Our own research, however, shows two things. First, the free float of ONT tokens (unlocked and not owned by Ontology or an entity or person associated with Ontology) is likely much less than even CMC’s definition. Second, it does not appear that tokens are even “locked.”
Regarding the number of free float tokens, we tracked down the addresses that originally held all of the tokens outlined in Ontology’s distribution plan and tracked all of their transactions through the blockchain. We found that the team has distributed at most 120.1M tokens, which is actually a positive for valuation and owners of ONT tokens. A more precise free float network value should be $618.7M, rather than some of the other publicly reported figures. On the flip side, this also illustrates that a large amount of supply is still under the control of the core team behind the project and potentially represents a centralization risk.
Unfortunately, our analysis also called into question whether or not ONT tokens were ever even locked at all. You’ll notice that ONT’s Institutional Partners program has distributed 79.1M tokens from its initial address, 19.1M more ONT than the 60M tokens that were supposed to be unlocked according to their Medium post.
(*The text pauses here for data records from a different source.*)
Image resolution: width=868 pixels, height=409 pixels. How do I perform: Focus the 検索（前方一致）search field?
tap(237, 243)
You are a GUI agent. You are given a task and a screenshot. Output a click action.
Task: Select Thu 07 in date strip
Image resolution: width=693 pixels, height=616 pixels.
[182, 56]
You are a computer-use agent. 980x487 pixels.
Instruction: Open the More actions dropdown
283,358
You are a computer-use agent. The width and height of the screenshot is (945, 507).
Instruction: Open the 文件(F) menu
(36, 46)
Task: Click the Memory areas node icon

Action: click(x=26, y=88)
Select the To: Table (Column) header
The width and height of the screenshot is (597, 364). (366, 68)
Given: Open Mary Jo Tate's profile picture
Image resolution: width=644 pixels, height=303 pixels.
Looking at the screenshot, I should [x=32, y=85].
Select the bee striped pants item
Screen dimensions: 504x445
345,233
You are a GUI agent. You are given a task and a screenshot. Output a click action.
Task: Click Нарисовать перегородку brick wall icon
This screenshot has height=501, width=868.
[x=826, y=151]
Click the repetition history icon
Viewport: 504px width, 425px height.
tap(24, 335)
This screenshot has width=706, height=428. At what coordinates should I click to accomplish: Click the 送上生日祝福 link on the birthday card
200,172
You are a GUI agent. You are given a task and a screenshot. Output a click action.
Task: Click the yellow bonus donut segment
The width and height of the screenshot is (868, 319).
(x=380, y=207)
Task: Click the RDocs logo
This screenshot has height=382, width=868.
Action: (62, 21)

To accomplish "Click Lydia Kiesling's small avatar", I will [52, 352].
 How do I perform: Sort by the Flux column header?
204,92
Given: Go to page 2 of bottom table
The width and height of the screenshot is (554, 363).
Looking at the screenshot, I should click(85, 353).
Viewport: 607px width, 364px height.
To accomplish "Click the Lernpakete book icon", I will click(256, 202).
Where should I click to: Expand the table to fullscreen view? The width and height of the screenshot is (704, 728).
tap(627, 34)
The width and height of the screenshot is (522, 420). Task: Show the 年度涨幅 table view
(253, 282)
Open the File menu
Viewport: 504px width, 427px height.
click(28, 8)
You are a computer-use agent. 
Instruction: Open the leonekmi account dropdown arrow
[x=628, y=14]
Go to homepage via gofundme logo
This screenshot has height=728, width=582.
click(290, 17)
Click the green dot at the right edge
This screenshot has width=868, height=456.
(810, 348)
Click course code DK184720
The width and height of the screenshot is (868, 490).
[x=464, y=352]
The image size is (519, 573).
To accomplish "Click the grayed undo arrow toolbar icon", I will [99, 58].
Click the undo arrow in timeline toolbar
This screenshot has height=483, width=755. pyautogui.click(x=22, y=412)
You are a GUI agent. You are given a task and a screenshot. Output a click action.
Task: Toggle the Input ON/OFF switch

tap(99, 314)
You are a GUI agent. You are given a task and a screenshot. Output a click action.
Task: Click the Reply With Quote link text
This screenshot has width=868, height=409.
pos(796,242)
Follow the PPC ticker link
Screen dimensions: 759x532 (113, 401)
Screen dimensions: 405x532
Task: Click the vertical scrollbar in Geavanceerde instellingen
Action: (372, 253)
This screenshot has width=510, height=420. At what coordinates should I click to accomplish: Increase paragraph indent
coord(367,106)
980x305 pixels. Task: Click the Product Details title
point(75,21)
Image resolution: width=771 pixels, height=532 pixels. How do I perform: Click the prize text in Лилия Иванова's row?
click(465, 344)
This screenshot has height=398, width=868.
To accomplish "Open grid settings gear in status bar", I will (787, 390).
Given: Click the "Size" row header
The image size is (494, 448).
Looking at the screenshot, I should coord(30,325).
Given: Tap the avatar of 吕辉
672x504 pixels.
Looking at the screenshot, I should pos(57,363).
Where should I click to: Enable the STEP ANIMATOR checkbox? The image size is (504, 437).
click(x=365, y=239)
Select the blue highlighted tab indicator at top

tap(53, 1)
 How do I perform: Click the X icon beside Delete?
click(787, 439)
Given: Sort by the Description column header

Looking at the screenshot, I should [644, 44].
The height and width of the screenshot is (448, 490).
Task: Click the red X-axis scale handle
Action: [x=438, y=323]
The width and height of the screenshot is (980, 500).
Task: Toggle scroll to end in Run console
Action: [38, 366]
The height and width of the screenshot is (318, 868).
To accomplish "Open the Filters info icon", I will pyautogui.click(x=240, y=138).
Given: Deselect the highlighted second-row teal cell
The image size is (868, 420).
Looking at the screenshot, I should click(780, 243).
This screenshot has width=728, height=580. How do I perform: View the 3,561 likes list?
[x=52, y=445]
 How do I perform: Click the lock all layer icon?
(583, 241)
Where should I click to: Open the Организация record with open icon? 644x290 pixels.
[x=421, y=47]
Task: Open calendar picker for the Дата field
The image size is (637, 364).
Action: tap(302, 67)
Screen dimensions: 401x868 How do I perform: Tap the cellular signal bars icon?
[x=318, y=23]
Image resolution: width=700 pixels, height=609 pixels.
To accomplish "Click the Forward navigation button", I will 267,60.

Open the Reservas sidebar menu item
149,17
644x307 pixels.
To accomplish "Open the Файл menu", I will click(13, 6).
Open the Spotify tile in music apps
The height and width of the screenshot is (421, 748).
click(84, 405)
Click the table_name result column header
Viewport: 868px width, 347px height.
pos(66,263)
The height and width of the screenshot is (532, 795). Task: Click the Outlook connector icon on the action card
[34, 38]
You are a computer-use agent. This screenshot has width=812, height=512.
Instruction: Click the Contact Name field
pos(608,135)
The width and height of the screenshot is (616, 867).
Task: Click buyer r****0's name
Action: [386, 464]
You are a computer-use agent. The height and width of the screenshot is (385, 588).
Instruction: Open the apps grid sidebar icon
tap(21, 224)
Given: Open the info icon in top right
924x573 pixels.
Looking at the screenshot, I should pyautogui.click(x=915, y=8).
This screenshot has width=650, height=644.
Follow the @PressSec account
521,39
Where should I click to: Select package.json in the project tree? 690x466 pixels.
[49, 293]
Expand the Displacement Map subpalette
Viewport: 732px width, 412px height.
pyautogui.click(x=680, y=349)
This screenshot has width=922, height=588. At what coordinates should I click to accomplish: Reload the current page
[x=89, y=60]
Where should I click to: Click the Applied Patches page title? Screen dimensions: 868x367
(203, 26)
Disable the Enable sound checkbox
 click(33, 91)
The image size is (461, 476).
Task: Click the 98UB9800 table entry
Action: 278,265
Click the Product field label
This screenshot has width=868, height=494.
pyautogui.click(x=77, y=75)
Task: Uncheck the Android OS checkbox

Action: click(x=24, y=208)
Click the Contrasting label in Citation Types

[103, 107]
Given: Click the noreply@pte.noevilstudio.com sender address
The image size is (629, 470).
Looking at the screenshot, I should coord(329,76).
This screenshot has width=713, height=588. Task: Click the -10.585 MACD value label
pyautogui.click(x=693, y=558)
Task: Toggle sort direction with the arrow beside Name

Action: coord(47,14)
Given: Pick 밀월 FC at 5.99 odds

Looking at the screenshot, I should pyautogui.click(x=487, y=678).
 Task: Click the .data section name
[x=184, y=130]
Maybe they were unlocked in accordance with their Institutional Partners vesting schedule, something we have not found, but it seems too soon for it to be unlocked according to “unlocked within the next two years in four batches.” Furthermore, our transaction analysis shows that more than 60M tokens were distributed from that address (77.7M ONT to be more precise) as of March 9th, before the distribution article on Medium was posted on March 12th. Perhaps Ontology controls one or more the secondary distribution addresses and therefore considers them not part of circulation, but the fact that tokens continue to move (as recently as April 13th) tells us those balance are not actually locked.
We made part of our work public not to point fingers or shame public outlets, for which we rely upon greatly ourselves, but to point out how difficult this work actually is. Tracking addresses and balances took considerable resources from one of our developers, a research analyst, and our CEO. In the end, we also know there are shortcomings to our own methodology and process, but by making available portions of our work publicly available, we can start a discussion and build a community that has a better understanding of the economic and technical aspects of this technology.